Koeppel, Peter J. Dickson, and Savannah Wilson, Office of the Solicitor,
United States Department of Labor, Washington, D.C., of counsel.

                              _______________

                                 OPINION
                              _______________

       *
        This opinion was originally filed under seal. Publication was deferred
pending parties’ review for redaction of protected material. The parties did not
propose any redactions. After updating the citation to the contemporaneous
order in the companion case, the opinion is now prepared for release.
BRUGGINK, Judge.

       This bid protest, brought by Adams and Associates, Inc., (“Adams” or
“plaintiff”), once again challenges the solicitation by the Department of Labor
(“DOL”) for operation of the Shriver Job Corps Center (“Shriver”) in
Massachusetts. The agency began the solicitation process in 2012 at a time
when Adams was the incumbent on a contract set to expire in 2013. Adams
previously protested this procurement in 2012. The basis of that challenge,
and the current one, is that DOL improperly set aside the procurement for
small businesses, making Adams, a large business, ineligible to compete. The
first protest was unsuccessful. We held that the agency had properly
conducted a “rule of two” analysis and that the set-aside did not violate the
Workforce Investment Act, Pub. L. No. 105 220, 112 Stat. 936 (1998)
(“WIA”) (amending various sections codified throughout Title 29). Adams &
Assocs., Inc. v. United States, 109 Fed. Cl. 340 (2013). That decision was
affirmed on appeal. 741 F.3d 102 (Fed. Cir. 2014). Adams’ effort to obtain
rehearing en banc was also unsuccessful. Adams & Assocs., Inc. v. United
States, Nos. 13-5077 & 13-5080 (Fed. Cir. Mar. 14, 2014) (order denying
rehearing en banc).

        When DOL, having weathered Adams’ challenge, began moving ahead
with the procurement as a small business set-aside, Adams filed a protest in
April 2014 with the Government Accountability Office (“GAO”). The thrust
of the challenge was that, in the interim, Congress had taken certain legislative
measures which directly impacted the procurement. The GAO rejected that
challenge, in part because it viewed the new allegations as subject to res
judicata; and because the allegations were or could have been brought before
the Federal Circuit. Adams & Assoc., Inc., B-409680 et al., 2014 WL 1614214
(Comp. Gen. Apr. 22, 2014). Adams sought reconsideration, which was
denied in November of 2014. Adams & Assoc., Inc., B-409680.2 et al. (Comp.
Gen. Nov. 12, 2014).

       On December 4, 2014, Adams filed the present suit, attempting to block
DOL from moving forward with the procurement in the face of congressional
instructions, issued subsequent to our prior decision, to consider award to
“high-preforming incumbent contractors” such as Adams. Essential to Adams’
present complaint is its assumption that the agency’s delay in moving ahead
with the procurement in 2013 or 2014, particularly in light of legislation
affecting the Job Corps program, amounted to a defacto new procurement
decision. We disagree.

                                       2
        Pending are plaintiff’s motion for judgment on the administrative
record, defendant’s cross-motion for judgment on the administrative record,
or in the alternative, motion to dismiss for lack of jurisdiction, and defendant’s
motion to strike the extra-record material offered by plaintiff. The motions are
fully briefed, and we heard oral argument on February 5, 2015.2 For the
reasons explained below, we grant defendant’s motion to strike and its motion
to dismiss. We deny plaintiff’s cross-motion.
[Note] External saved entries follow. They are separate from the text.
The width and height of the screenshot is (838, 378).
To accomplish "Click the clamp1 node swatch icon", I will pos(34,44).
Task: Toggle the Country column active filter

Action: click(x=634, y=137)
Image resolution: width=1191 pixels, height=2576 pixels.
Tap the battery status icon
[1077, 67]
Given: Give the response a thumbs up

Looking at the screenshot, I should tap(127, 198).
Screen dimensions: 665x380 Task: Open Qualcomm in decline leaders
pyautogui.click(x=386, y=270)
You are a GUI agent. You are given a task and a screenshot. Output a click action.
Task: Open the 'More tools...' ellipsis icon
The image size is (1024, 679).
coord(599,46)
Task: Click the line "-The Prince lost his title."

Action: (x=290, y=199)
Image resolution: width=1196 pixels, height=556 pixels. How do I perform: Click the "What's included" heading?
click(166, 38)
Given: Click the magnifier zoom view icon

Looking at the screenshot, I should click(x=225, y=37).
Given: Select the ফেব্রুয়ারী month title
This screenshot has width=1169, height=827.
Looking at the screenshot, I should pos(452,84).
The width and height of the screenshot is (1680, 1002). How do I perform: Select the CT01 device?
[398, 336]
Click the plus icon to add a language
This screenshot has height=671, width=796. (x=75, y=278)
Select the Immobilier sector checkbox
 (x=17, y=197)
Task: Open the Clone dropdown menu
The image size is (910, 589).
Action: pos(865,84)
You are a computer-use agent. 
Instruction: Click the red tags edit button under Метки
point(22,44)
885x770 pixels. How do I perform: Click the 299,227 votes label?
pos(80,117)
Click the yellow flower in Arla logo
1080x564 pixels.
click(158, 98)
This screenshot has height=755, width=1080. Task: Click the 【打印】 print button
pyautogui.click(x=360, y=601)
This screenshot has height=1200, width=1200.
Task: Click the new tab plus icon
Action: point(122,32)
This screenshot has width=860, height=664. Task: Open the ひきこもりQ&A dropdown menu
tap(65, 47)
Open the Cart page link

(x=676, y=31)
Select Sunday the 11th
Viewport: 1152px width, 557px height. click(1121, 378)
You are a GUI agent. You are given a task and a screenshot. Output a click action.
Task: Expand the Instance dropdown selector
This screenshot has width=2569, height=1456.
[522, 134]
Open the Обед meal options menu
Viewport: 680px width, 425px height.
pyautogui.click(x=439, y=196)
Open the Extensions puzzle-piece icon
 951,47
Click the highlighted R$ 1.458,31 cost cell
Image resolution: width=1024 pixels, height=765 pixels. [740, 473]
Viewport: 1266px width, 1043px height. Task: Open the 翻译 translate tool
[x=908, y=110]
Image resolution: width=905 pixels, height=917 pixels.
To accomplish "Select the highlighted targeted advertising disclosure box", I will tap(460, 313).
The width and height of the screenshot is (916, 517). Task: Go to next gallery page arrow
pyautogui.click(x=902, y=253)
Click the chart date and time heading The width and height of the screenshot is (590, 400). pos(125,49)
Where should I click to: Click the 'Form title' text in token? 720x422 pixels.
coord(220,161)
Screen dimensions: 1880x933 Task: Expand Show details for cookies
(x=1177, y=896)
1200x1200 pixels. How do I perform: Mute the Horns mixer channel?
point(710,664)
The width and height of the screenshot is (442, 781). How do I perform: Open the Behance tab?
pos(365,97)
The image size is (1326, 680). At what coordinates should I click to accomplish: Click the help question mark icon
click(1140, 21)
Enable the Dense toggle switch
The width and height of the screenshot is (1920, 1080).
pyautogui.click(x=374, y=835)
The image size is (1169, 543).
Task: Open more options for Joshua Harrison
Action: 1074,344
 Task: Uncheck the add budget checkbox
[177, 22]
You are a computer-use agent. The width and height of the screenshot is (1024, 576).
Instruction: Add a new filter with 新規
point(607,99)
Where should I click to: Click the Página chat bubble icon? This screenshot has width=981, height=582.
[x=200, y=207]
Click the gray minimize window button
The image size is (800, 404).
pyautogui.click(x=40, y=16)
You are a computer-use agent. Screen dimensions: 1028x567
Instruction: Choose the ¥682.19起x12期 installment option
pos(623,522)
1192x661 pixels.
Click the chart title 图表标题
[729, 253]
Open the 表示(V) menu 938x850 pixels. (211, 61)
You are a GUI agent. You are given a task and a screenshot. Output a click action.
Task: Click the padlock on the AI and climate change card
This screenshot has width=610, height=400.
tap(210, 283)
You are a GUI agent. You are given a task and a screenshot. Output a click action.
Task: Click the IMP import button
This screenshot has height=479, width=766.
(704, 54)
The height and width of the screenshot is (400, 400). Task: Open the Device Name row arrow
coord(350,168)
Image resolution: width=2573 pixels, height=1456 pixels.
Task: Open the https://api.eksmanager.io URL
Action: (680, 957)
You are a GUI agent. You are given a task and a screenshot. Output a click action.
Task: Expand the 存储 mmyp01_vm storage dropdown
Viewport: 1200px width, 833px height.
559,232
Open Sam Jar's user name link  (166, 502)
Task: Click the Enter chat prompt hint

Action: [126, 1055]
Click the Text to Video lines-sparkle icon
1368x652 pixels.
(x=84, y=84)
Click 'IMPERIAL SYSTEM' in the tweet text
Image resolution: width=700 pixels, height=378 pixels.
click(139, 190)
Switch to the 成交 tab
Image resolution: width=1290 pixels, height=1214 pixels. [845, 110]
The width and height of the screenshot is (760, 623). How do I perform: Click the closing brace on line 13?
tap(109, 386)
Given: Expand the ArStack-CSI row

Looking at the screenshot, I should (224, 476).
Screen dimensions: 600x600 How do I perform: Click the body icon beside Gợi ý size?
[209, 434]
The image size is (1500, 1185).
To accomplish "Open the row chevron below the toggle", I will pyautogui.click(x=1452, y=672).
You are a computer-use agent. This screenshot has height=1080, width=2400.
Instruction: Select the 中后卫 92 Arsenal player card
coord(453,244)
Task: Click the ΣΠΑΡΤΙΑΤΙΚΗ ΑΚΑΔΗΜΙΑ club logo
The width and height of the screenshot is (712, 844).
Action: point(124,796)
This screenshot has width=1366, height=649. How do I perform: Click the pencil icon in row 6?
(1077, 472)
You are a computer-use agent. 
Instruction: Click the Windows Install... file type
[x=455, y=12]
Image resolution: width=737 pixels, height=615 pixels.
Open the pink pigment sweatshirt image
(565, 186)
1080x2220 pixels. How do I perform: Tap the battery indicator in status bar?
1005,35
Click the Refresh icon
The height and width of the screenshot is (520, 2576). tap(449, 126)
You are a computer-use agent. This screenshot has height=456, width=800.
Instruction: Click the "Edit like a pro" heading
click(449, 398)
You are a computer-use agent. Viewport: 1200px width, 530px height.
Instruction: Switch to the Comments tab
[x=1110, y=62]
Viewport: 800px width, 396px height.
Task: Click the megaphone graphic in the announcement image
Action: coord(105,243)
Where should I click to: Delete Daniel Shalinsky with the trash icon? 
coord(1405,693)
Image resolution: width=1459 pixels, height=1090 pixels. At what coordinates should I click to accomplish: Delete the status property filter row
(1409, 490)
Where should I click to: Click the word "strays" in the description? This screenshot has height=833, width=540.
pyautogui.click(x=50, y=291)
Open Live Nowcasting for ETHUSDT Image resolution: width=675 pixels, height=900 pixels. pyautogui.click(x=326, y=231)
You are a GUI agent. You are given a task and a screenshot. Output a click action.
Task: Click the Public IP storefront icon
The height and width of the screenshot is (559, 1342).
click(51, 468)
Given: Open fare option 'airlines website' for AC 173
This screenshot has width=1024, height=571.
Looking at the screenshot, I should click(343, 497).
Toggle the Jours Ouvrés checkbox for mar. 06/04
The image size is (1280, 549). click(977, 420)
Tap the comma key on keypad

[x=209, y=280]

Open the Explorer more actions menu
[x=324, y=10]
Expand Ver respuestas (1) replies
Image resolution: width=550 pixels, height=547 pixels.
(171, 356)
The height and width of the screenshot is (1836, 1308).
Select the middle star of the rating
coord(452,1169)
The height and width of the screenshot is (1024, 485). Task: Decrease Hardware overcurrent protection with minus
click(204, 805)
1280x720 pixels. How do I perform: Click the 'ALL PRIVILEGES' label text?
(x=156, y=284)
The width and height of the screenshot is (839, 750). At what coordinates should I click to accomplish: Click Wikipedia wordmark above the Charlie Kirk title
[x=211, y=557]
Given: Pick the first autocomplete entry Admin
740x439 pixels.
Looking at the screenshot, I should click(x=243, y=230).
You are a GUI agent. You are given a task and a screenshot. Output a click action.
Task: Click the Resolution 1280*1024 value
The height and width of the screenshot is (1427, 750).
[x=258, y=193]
                               BACKGROUND

       Given the extensive writing by three fora on the factual background of
this procurement, we limit ourselves to the essentials and what plaintiff
contends are developments after our first decision.

       On December 14, 2012, DOL issued solicitation DOL12QA20003 for
the operation of the Shriver center as a small business set-aside. AR at 3. By
designating the contract for competition solely among small businesses,
Adams, which is a large business, was excluded from competing. See 741
F.3d at 105; 109 Fed. Cl. at 346. The DOL solicitation and set-aside decision
were upheld by this court, the Federal Circuit, and GAO. Adams is the
incumbent operator for Shriver under contract DOLJ08QA00002, which
originally ran from June 1, 2008 to May 31, 2013, but because of these
protests, has been extended through bridge contracts until May 31, 2015.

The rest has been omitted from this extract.